New Delhi, July 13 (IANS) A conference of state food secretaries Tuesday suggested that a monitoring system should be in place to plug the leakages in the public distribution system and increase its efficiency in the wake of the government plan to enact a food security act.
‘Accountability shall be fixed for not ensuring timely delivery of and quality of food grains, issue of bogus ration cards and ration cards to ineligible persons and exclusion of eligible persons, diversion/leakages and other such offences through administrative action, recovery of financial losses and fixing criminal liability,’ it said at the end of a two-day meeting.
Significantly, the conference took place ahead of a meeting Wednesday of the National Advisory Council (NAC), which is reworking the draft food security bill. The NAC, headed by United Progressive Alliance (UPA) chairperson Sonia Gandhi, is expected to give its recommendations on widening the content and target of the proposed legislation.
The conference on ‘Best Practices and Reforms in Targeted Public Distribution System (TPDS)’ suggested that proper identification of beneficiaries be made based on revised poverty estimates and latest population estimates.
Agriculture Minister Sharad Pawar stressed the need for digitising the entire system.
‘Computerisation of the entire network of TPDS operation is a must and should be completed in a time-bound manner,’ he said, addressing the conference.

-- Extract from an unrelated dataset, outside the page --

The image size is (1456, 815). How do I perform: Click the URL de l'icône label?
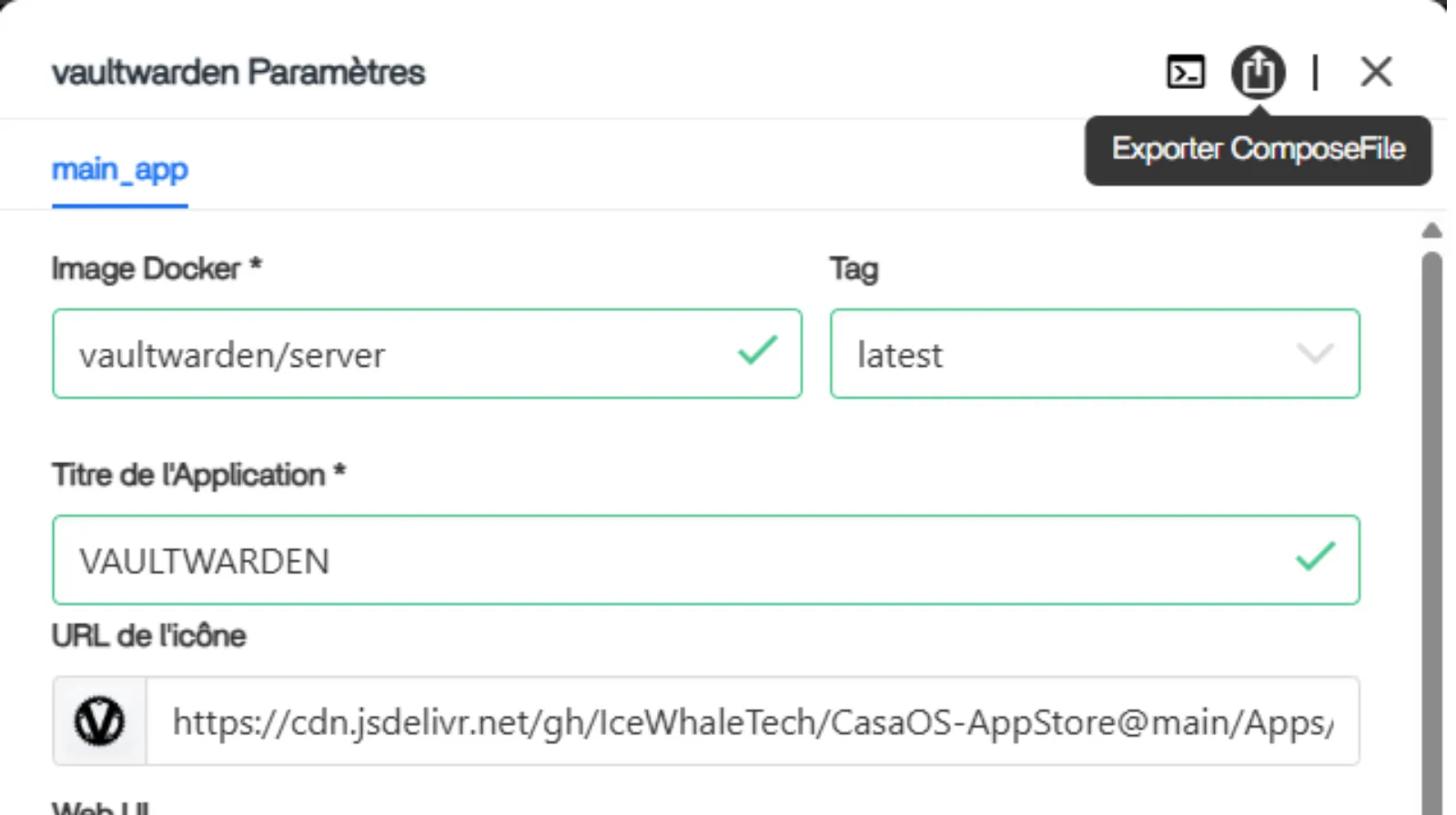(x=149, y=636)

The conference also agreed that states should ensure that the quota of foodgrains for a particular month is available with each Fair Price Shop by end of the previous month for timely distribution to the beneficiaries,
effective from October this year.
Pawar launched a pilot scheme on smart card based delivery of essential commodities under the PDS, being introduced in Haryana and Chandigarh.

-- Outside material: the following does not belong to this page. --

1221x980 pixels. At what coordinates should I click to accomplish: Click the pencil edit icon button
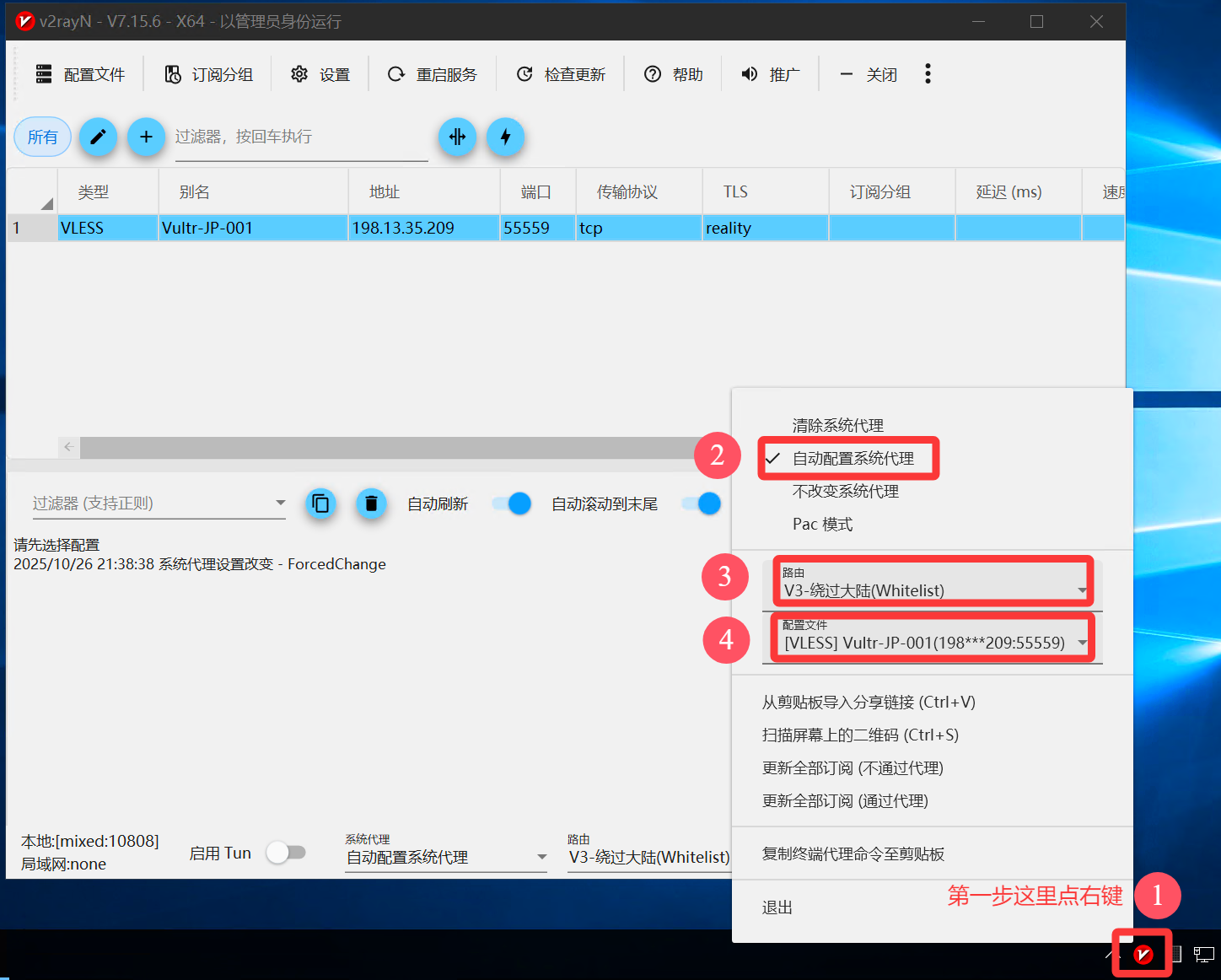98,137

Earlier inaugurating the conference, he said India needs to create 140 million tonnes of extra storage capacity and it is one of the major challenges before the government.
He said the government will have to spend Rs.4,000 crore to fill the ‘storage gap’.
Pawar said the Food Corporation of India will hire warehouses from private trading companies to store record volumes of rice and wheat procured from farmers.